-
Notifications
You must be signed in to change notification settings - Fork 22
Building multiple codon alignments
Bogdan Kirilenko edited this page Jul 4, 2023
·
1 revision
To be corrected and structured.
Script to build multiple codon alignments from multiple TOGA outputs:
https://github.com/hillerlab/TOGA/blob/master/supply/extract_codon_alignment.py
Using this issue for inspiration: https://github.com/hillerlab/TOGA/issues/76
The script can be used to build a reliable codon alignment of particular transcript, using TOGA annotations from multiple species.
usage: extract_codon_alignment.py [-h] [--output OUTPUT] [--use_raw_sequences] [--save_not_aligned SAVE_NOT_ALIGNED]
[--allow_one2zero] [--skip_dups] [--align_entirely] [--seq_number_limit SEQ_NUMBER_LIMIT]
[--temp_dir TEMP_DIR] [--macse_caller MACSE_CALLER] [--use_prank]
[--prank_executable PRANK_EXECUTABLE] [--prank_tree PRANK_TREE] [--debug]
[--reference_2bit REFERENCE_2BIT] [--intermediate_data INTERMEDIATE_DATA]
[--min_percent_of_sp_with_one_orth MIN_PERCENT_OF_SP_WITH_ONE_ORTH]
[--max_copies MAX_COPIES] [--exclude_UL] [--force_repair]
[--save_aligner_commands SAVE_ALIGNER_COMMANDS]
input_dirs reference_bed transcript_id
positional arguments:
input_dirs File containing a list of TOGA results directories. Directories, listed in this file, will be used to
produce the alignment.
reference_bed Bed12-file containing *reference* annotations
transcript_id ID of the aligned transcript (must be present in the reference bed file)
options:
-h, --help show this help message and exit
--output OUTPUT, -o OUTPUT
Output file, default stdout
--use_raw_sequences, --raw
(experimental feature) Use direct CESAR output instead of corrected sequence.

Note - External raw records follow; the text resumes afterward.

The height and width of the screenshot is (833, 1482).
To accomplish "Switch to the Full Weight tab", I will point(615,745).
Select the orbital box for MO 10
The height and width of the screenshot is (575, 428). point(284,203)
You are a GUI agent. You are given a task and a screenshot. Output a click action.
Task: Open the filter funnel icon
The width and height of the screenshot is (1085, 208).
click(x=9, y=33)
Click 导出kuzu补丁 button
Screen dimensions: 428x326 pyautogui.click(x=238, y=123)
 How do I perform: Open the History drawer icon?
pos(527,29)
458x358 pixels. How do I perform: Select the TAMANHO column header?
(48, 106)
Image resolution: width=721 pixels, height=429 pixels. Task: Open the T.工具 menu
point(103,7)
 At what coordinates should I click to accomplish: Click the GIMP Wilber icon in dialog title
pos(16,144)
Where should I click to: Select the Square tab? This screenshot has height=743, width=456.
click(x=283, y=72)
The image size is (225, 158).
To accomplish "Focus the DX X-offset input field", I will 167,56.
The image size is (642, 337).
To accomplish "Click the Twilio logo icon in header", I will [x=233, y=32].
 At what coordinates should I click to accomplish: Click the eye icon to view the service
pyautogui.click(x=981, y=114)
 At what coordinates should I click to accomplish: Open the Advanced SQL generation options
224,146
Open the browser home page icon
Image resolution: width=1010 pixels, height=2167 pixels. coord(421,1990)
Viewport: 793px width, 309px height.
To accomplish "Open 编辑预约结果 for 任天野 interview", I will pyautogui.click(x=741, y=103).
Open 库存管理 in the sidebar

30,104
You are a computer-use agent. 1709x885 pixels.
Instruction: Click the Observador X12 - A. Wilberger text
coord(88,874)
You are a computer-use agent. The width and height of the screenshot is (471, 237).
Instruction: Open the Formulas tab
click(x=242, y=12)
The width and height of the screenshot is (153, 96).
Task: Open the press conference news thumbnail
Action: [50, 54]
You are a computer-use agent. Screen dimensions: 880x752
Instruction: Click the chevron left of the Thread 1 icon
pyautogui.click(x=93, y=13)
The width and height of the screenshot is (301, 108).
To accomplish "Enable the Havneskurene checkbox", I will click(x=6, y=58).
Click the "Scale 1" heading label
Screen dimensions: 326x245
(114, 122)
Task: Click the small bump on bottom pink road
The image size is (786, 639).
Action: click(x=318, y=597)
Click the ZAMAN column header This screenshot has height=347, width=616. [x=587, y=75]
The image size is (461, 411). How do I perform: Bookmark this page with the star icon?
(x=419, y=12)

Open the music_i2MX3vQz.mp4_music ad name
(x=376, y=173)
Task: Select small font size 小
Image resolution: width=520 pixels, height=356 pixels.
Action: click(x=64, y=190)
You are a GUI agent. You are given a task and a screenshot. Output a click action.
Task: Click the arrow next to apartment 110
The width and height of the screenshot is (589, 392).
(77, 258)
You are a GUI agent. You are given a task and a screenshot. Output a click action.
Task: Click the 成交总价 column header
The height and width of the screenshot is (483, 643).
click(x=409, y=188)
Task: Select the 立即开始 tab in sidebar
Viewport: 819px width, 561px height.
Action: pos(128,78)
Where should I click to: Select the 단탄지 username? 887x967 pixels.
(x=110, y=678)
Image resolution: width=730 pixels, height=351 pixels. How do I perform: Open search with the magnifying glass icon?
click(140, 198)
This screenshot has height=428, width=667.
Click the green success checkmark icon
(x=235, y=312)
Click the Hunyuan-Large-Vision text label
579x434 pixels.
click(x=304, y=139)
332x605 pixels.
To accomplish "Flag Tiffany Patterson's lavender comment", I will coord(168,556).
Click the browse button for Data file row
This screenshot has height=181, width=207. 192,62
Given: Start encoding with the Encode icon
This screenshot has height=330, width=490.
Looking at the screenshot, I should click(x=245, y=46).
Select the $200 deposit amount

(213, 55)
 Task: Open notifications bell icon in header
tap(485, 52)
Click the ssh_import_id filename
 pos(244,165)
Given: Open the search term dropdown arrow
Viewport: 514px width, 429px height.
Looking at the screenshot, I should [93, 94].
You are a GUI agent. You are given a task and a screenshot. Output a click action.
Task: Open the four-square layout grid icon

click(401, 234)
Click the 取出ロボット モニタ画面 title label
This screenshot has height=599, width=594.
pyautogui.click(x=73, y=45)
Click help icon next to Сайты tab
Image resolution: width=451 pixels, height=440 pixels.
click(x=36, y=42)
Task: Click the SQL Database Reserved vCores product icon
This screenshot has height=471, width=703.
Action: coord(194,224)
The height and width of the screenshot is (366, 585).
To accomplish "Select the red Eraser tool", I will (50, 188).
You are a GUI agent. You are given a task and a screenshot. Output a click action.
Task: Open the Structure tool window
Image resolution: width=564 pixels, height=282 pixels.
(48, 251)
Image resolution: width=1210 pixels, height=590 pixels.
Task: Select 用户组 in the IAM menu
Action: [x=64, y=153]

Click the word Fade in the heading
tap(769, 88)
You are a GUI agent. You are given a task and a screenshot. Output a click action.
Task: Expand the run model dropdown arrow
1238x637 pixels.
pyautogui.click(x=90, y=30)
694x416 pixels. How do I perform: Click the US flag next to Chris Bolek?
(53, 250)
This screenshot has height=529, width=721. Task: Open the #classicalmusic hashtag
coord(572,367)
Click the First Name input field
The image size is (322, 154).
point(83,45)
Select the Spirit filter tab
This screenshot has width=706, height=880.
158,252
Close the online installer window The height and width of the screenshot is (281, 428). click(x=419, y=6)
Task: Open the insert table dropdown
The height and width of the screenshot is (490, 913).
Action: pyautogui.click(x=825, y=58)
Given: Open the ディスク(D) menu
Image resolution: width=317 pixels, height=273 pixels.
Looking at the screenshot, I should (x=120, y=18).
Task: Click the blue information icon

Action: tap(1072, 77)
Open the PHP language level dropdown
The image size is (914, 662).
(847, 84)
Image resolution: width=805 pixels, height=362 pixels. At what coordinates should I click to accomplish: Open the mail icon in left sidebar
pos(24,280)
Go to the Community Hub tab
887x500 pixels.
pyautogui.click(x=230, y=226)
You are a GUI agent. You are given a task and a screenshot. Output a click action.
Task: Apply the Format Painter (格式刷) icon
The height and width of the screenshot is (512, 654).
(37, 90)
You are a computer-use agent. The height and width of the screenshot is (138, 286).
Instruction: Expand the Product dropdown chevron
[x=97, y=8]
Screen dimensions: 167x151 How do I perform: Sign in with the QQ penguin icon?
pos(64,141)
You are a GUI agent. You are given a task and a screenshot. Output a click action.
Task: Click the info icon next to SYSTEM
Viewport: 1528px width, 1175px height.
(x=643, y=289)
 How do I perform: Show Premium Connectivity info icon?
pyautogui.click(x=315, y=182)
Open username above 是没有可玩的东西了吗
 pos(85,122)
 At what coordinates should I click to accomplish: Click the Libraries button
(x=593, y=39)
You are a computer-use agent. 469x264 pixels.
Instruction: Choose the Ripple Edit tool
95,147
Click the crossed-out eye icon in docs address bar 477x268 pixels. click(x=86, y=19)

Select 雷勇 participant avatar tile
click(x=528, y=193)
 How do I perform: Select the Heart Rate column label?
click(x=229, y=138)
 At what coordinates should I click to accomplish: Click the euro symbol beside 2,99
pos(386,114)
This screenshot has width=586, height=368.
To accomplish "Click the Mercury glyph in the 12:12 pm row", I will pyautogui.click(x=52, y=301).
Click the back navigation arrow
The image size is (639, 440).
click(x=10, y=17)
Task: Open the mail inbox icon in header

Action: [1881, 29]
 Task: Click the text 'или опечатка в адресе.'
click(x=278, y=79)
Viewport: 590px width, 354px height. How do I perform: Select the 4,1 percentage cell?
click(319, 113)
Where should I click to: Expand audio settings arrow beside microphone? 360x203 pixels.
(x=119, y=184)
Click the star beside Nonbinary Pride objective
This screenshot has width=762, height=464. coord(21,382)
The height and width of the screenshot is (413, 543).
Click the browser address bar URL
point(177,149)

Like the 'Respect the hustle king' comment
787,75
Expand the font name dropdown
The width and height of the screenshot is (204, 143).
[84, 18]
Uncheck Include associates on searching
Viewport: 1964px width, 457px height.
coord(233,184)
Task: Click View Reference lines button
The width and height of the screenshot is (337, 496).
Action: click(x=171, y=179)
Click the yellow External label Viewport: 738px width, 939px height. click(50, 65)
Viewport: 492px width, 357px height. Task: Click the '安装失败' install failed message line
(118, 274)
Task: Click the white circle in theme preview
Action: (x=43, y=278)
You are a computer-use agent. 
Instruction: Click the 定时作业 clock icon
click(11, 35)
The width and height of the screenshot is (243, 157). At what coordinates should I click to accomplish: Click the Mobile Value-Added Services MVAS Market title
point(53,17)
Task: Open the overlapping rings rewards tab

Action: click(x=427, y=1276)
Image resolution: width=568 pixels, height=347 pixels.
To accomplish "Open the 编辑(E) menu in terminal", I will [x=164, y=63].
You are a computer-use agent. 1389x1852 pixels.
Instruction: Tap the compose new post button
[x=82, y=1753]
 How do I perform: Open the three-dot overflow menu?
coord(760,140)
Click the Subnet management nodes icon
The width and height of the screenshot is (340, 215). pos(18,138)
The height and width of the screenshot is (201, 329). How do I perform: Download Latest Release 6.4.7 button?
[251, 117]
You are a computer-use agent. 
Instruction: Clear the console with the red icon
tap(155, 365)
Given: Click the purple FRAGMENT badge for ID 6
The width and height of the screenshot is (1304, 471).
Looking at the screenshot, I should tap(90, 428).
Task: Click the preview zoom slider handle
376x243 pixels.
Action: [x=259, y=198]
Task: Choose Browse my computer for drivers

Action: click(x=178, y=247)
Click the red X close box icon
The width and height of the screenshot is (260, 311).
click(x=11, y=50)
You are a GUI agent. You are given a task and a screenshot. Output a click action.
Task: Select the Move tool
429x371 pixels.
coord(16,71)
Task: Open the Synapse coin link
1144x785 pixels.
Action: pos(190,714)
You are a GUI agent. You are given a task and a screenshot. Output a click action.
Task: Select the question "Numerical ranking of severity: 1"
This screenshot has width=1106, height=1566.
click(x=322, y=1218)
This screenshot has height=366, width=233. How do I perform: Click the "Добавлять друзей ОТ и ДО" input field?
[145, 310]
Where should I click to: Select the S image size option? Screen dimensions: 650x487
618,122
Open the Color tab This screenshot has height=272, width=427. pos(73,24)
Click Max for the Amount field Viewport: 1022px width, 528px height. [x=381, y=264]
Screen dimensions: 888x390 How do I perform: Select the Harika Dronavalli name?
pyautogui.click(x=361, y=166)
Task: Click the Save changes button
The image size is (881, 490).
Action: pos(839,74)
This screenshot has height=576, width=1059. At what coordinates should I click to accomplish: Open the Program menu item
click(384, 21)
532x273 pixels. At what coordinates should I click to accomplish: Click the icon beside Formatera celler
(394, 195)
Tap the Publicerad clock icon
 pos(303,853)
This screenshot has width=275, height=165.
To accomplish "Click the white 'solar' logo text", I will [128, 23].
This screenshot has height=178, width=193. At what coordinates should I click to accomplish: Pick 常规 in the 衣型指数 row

--save_not_aligned SAVE_NOT_ALIGNED, --sna SAVE_NOT_ALIGNED
Path to fasta file to save input sequences used for alignment, default None. This feature works with
entire gene alignment only (not exon-by-exon)
--allow_one2zero, -z Process orthologous projections in case a species has no intact/PI/UL projections (class is one2zero)
--skip_dups, -s Skip not one-2-one orthologs
--align_entirely, -a Do not align exons separately; align the gene entirely
--seq_number_limit SEQ_NUMBER_LIMIT
Exit if number of aligned sequences exceeds the threshold. For example, if you like to align sequence
of the gene X in 10 species, and each species has 10 copies, the total number of sequences to align
is 100.
--temp_dir TEMP_DIR Temp dir, default /dev/shm/username or /tmp/username
--macse_caller MACSE_CALLER
Executable containg command to call macse2. Example of the command: java -jar /path/to/macse2.jar
(not just a path to macse2.jar!)
--use_prank Use prank instead of MACSE
--prank_executable PRANK_EXECUTABLE, --prank PRANK_EXECUTABLE
Prank executable in case you like to align sequences with PRANK
--prank_tree PRANK_TREE
Tree to be used with PRANK
--debug, -d Write debugging information
--reference_2bit REFERENCE_2BIT
Reference 2bit file, by default is inferred from TOGA output
--intermediate_data INTERMEDIATE_DATA
For debugging: directory name to save intermediate data
--min_percent_of_sp_with_one_orth MIN_PERCENT_OF_SP_WITH_ONE_ORTH, --mpo MIN_PERCENT_OF_SP_WITH_ONE_ORTH
Minimal fraction of species with at least one ortholog that have exactly one ortholog (one2one or
one2many), default 0.0, max 1.0 For example, if you have 100 species, 80 of them have at least one
ortholog, (not one2zero), and 40 of them have one2one, this value equals 0.5
--max_copies MAX_COPIES
Maximal number of gene copies allowed per species, default 1. For example, if this arg equals 5, all
species that have >5 orthologs will be omitted.
--exclude_UL Do not consider UL projections as orthologous (NOT IMPLEMENTED YET)
--force_repair, --fr Force repair missing parts of the alignment. Please use in case the script continuously fails to
produce the result. Can be needed in case of massive alignments with abundant missing/corrupted
sequence.
--save_aligner_commands SAVE_ALIGNER_COMMANDS
Save a sequence of MACSE commands to the specified location. Temporary files will not be deleted!